In the hall waited the majordomo, who greeted Reith with the faintest of smiles.

He indicated a rather dim passageway painted red and blue. "This way, sir."

Reith paid him no heed. Crossing into the grand foyer, he left the way he had come.

CHAPTER SEVEN

REITH WALKED BACK toward the Oval, pondering the city Settra and the curious temperament of its people. He was forced to admit that the scheme to build a small spaceboat, which in far-off Pera had appeared at least feasible, now seemed impractical. He had expected gratitude and friendship from the Blue Jade Lord; he had encountered hostility. As to the technical abilities of the Yao, he was inclined to pessimism, and he fell to appraising the vehicles which passed along the street. They appeared to function satisfactorily, though giving the impression that flair and elegance, rather than efficiency, had been first in the minds of the designers. Energy derived from the ubiquitious power cells produced by the Dirdir; the coupling was not altogether quiet: an indication, so Reith considered, of careless or incompetent engineering. No two were alike; each seemed an individual construction.

Almost certainly, reflected Reith, the Yao technology was inadequate to his purposes. Without access to standard components, maxima-minima sets, integrated circuit blocks, structural forms, computers, Fourier analyzers, macro-gauss generators, a thousand other instruments, tools, gauges, standards, not to mention clever and dedicated technical personnel, the construction of even the crudest spaceboat became a stupendous task, impossible in a single lifetime ...

He came to a small circular park, shadowed under tall psillas with shaggy black bark and leaves of russet paper. At the center rose a massive monument. A dozen male figures, each carrying an instrument or tool, danced in a dreadful ritual grace around a female form, who stood with arms raised high, upturned face twisted in some overpowering emotion. Reith could not identify her expression.

Exultation? Agony? Grief? Beatification? Whatever the case, the monument was disturbing, and rasped at a dark corner of his mind like a mouse in the woodwork. The monument seemed very old, thousands of years? Reith could not be sure. A small girl and a somewhat younger boy came past. They paused first to study Reith; then gave fascinated attention to the gliding figures and their macabre instruments. Reith, in a somber mood, continued on his way and presently came to the Travelers' Inn. Neither Traz nor the Dirdirman were on the premises.

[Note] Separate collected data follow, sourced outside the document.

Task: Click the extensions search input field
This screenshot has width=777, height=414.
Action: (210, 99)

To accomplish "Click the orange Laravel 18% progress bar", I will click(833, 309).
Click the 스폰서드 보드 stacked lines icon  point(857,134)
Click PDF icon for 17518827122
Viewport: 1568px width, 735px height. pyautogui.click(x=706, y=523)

They had, however, hired accommodations: a suite of four rooms overlooking the Oval.

Reith bathed, changed his linen. When he went down to the foyer, twilight had come to the Oval, which was now lit by a ring of great luminous globes in a variety of pastel colors. Traz and Anacho appeared on the other side of the Oval. Reith watched them with a wry grin. They were basically alien, like cat and dog; yet, when circumstances threw them together, they conducted themselves with cautious good-fellowship.

Anacho and Traz, so it developed, had chanced upon an area known as "the Mall," where cavaliers settled affairs of honor. In the course of the afternoon the two had watched three bouts: near-bloodless affairs, Traz reported with a sniff of scorn. "The ceremonies exhaust their energy," said Anacho. "After the addresses and the punctilio there is little time for fighting."